Stored records
▬▬▬

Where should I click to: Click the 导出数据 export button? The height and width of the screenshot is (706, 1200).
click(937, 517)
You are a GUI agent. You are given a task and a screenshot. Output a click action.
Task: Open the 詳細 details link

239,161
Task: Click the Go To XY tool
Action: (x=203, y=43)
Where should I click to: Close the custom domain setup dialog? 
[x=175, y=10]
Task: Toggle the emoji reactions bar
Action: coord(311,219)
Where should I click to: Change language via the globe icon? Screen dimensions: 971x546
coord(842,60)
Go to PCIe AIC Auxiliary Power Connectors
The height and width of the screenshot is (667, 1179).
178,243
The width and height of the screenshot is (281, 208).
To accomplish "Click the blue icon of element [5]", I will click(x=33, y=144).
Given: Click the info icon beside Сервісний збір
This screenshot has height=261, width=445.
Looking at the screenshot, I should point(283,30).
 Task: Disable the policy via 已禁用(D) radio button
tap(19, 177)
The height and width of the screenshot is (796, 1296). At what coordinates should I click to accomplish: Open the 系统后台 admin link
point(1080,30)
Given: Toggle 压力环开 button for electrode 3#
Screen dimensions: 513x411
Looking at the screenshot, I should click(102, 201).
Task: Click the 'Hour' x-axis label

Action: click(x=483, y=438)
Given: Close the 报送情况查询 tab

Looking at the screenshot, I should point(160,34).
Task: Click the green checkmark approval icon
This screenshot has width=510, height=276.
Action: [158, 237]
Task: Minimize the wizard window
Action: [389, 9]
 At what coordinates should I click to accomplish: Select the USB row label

▬▬▬

- What to produce: Set down exactly the lines that begin with the one containing "Screen dimensions: 513x411" and end with the last line above, and no others.

- Output for this task:
Screen dimensions: 513x411
Looking at the screenshot, I should click(102, 201).
Task: Click the 'Hour' x-axis label

Action: click(x=483, y=438)
Given: Close the 报送情况查询 tab

Looking at the screenshot, I should point(160,34).
Task: Click the green checkmark approval icon
This screenshot has width=510, height=276.
Action: [158, 237]
Task: Minimize the wizard window
Action: [389, 9]
 At what coordinates should I click to accomplish: Select the USB row label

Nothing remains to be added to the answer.